Born in 1967, Schlesinger co-founded Ivy in 1994 ahead of releasing the band's debut album, Realistic, in 1995. That same year, he co-founded Fountains of Wayne with college classmate Chris Collingwood, naming the band after a lawn ornament store in Wayne, New Jersey.

Fountains of Wayne made their debut with a self-titled full-length album in 1996 and followed that with the release of sophomore LP Utopia Parkway in 1999. The release would be the band's last on Atlantic Records before being dropped by the label that same year. While Schlesinger continued to write songs for film and television, Fountains of Wayne's inactivity proved to be hard on Collingwood.

As he told American Songwriter in 2005, Schlesinger urged his bandmate to keep writing and recording material "because it was the only way that I could get Chris to want to be a part of it. I was just like, 'Hey look, let's just go in and do like we have always done when we were 18. If we have a song we like, we'll just record it and eventually we'll see if we have an album."

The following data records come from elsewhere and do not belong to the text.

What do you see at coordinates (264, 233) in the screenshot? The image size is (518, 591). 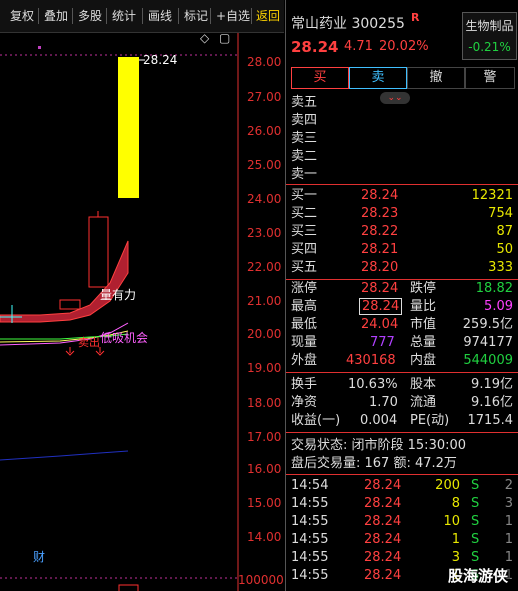 I see `axis-tick: 23.00` at bounding box center [264, 233].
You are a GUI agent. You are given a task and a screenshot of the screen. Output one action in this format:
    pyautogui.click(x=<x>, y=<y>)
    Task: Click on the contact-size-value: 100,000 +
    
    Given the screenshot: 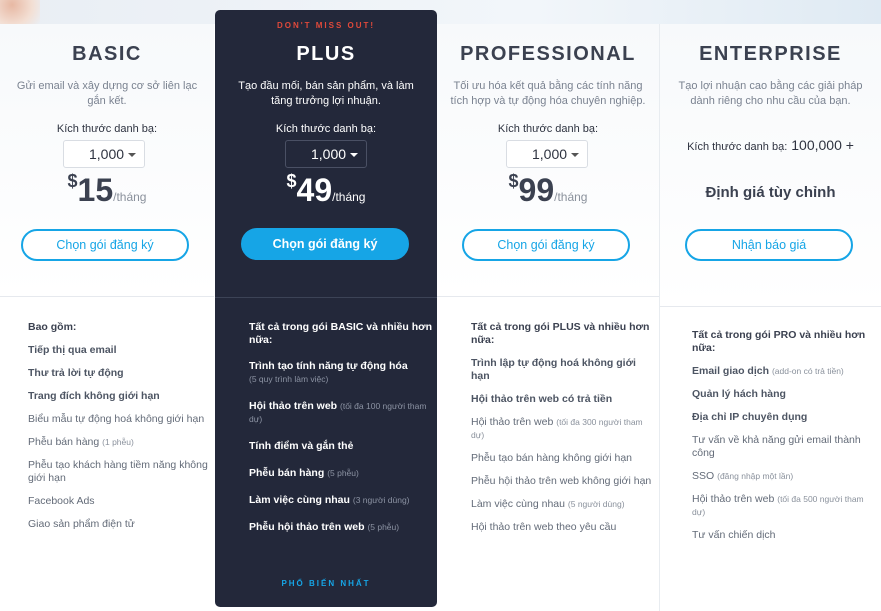 What is the action you would take?
    pyautogui.click(x=822, y=145)
    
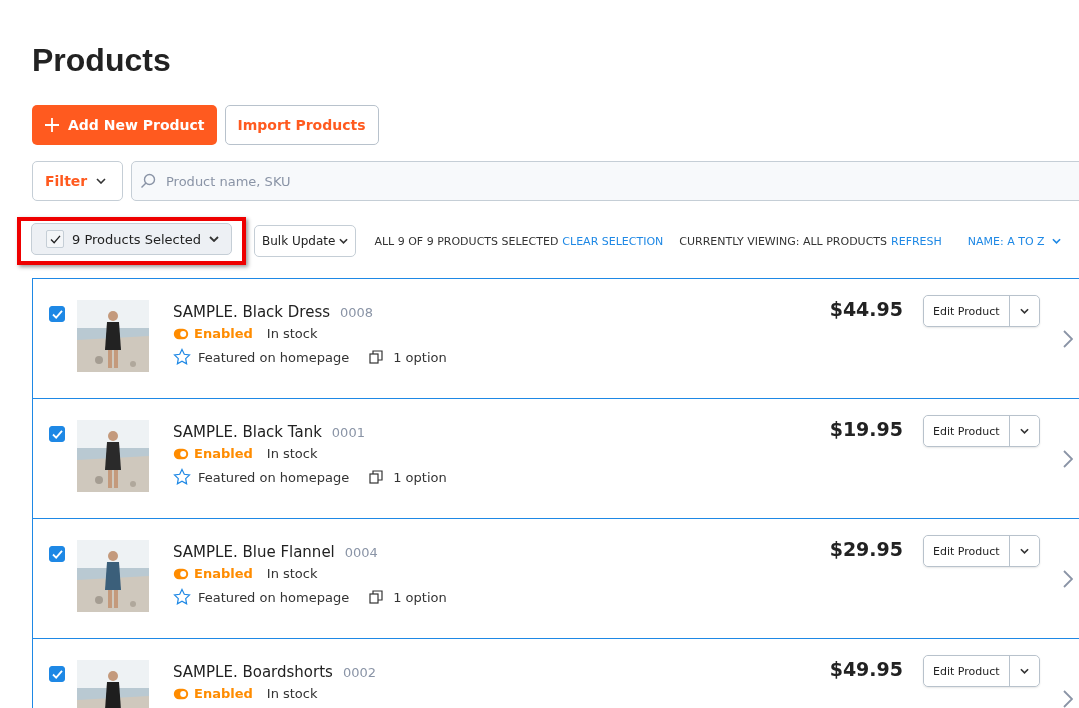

Fountains of Wayne soon began work on material for what would become 2003's Welcome Interstate Managers with no label support. As drummer Brian Young recounted to Modern Drummer, "Adam put up the money to do the recording, we converged in a studio in upstate New York, and we didn't know what to expect. We all showed up with basically nothing. I had a stick bag, and the engineer mentioned to me, 'You know, it would've been a lot cooler if you showed up with nothing at all.' We were kind of going through the studio basement, looking for gear and taping stands together. It was funny."

Fountains of Wayne would then sign to S-Curve records to release Welcome Interstate Managers in June 2003. The album spawned the band's best-known song, "Stacy's Mom," a Grammy-nominated single Schlesinger and Collingwood wrote "about that period when you're first hitting puberty and suddenly everybody of the opposite sex is strangely attractive."

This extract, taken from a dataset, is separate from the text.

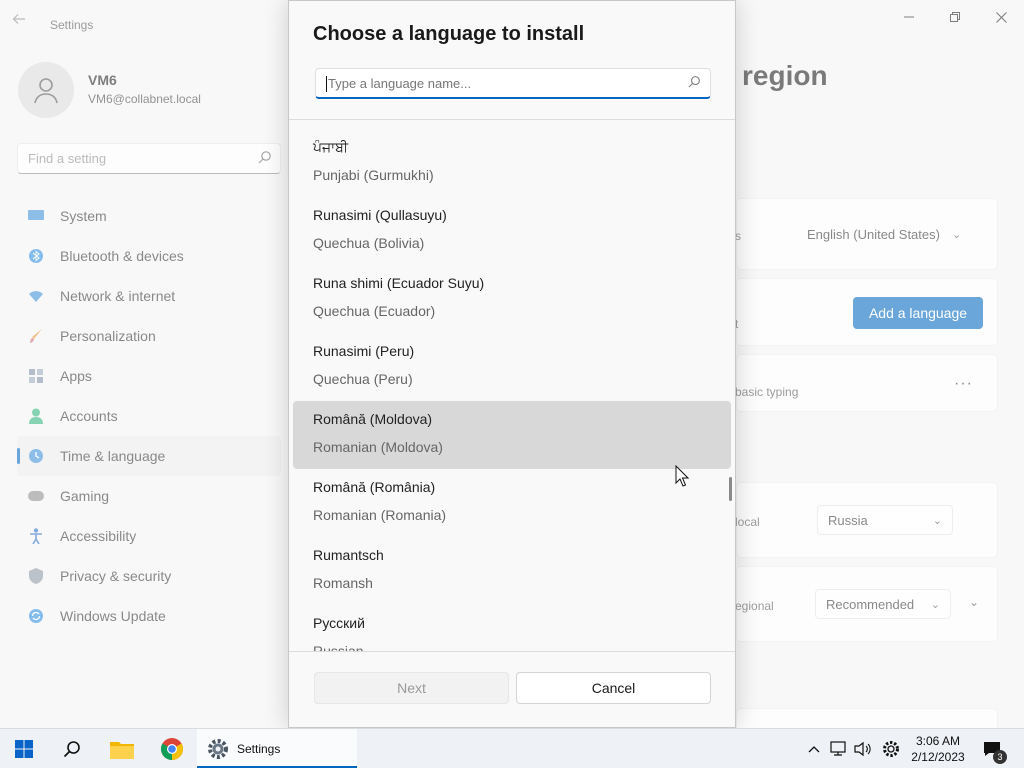  I want to click on scrollbar-thumb, so click(730, 489).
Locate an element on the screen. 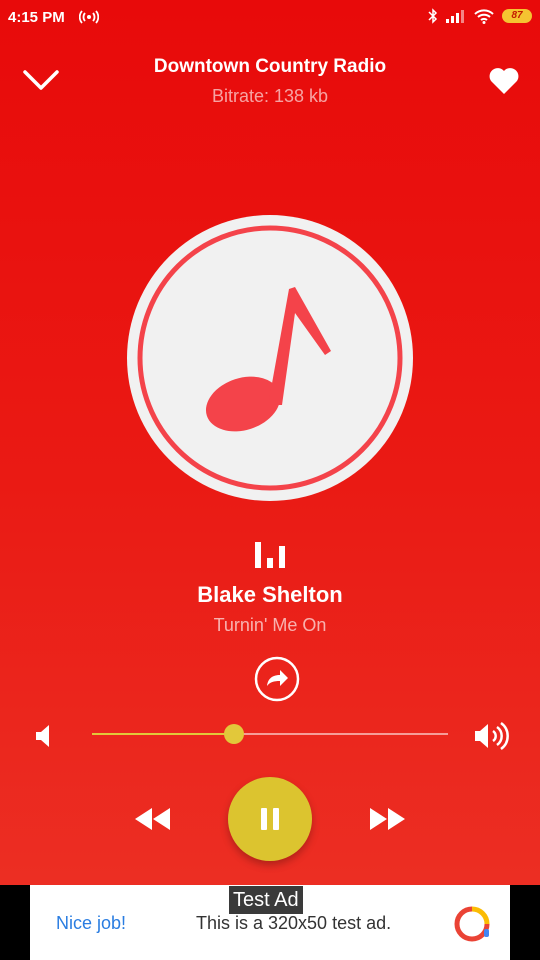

"One of my best friends, when we were maybe 11 or 12, came to me and announced that he thought my grandmother was hot," Schlesinger recalled to MTV in 2003. "And I said, 'Hey, you're stepping over the line,' but at that point in life, I wouldn't put it past anyone."

Schlesinger described the song's accompanying video, directed by by Chris Applebaum, as "a fairly literal and yet very over-the-top interpretation of the song," ramping up the sexual innuendo and starring model Rachel Hunter in the title role.

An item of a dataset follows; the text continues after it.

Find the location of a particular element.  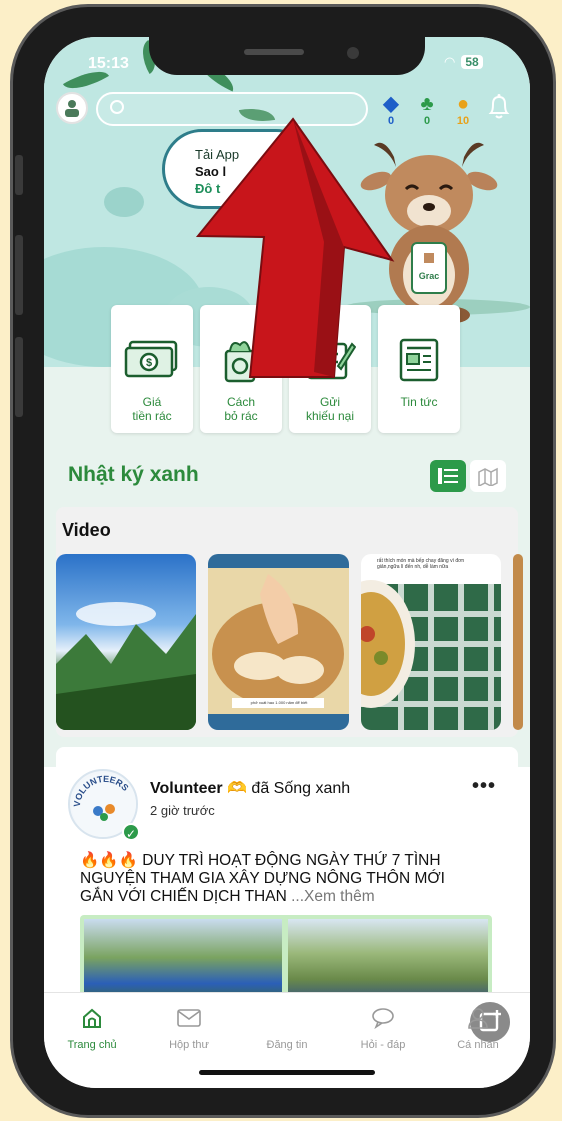

news-icon is located at coordinates (419, 360).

"Yeah, we didn't really hold back at all," Schlesinger told MTV of the video. "We looked at a lot of treatments and some directors were trying to be kind of arty and subtle with it, but Chris Applebaum went completely for the jugular."

Fountains of Wayne would go on to release two more full-length albums: 2007's Traffic and Weather and 2011's Sky Full of Holes. Schlesinger's final album with Ivy was 2011's All Hours. Schlesinger was also a member of James Iha's Tinted Windows and also appeared on the Smashing Pumpkins guitarist's 2012 solo album Look to the Sky.

Schlesinger's work for screen and stage captured him three Emmys, in addition to Oscar and Golden Globe nominations (for his original title song from 1996 film That Thing You Do), and Tony nominations for the musical Cry-Baby. He also wrote the theme song for scripted comedy Crazy Ex-Girlfriend, on which he also served as executive music producer.
Schlesinger's credits also include writing eight songs for Stephen Colbert's TV special A Colbert Christmas: The Greatest Gift of All! Recently, he had collaborated with Sarah Silverman on a musical adaption of her book The Bedwetter, a production that was slated at the Atlantic Theater Company this spring.